__Aim of the task__
Return all lines below containing the word "height".
### The records
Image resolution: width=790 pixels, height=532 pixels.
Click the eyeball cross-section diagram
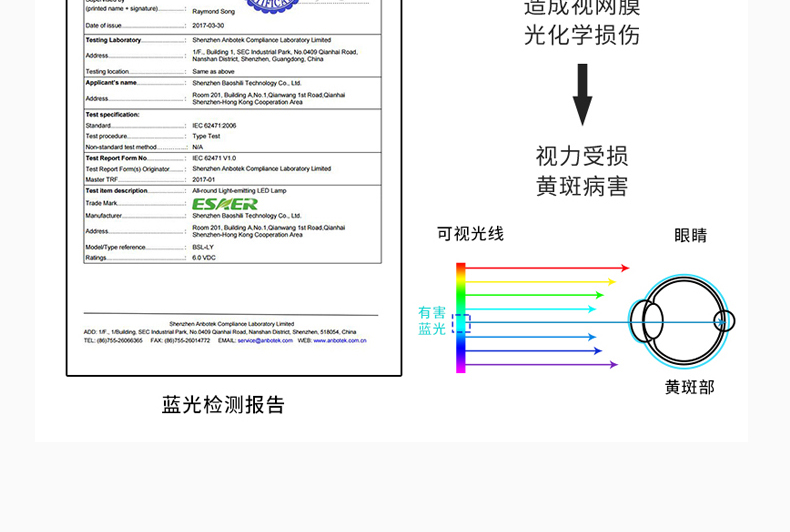[682, 321]
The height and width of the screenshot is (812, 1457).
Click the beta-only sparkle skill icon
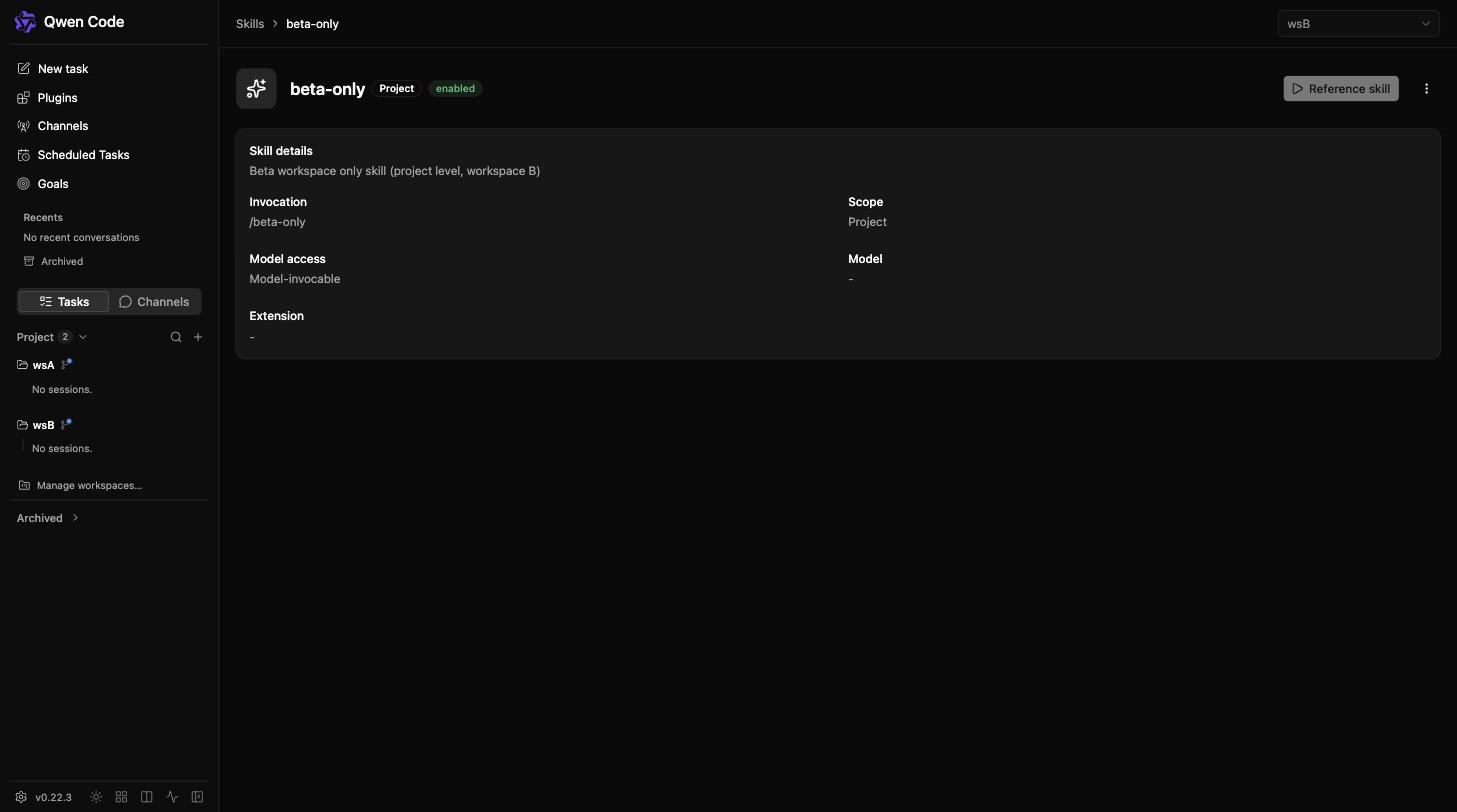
######
__Answer to this task__
Image resolution: width=790 pixels, height=532 pixels.
The height and width of the screenshot is (812, 1457).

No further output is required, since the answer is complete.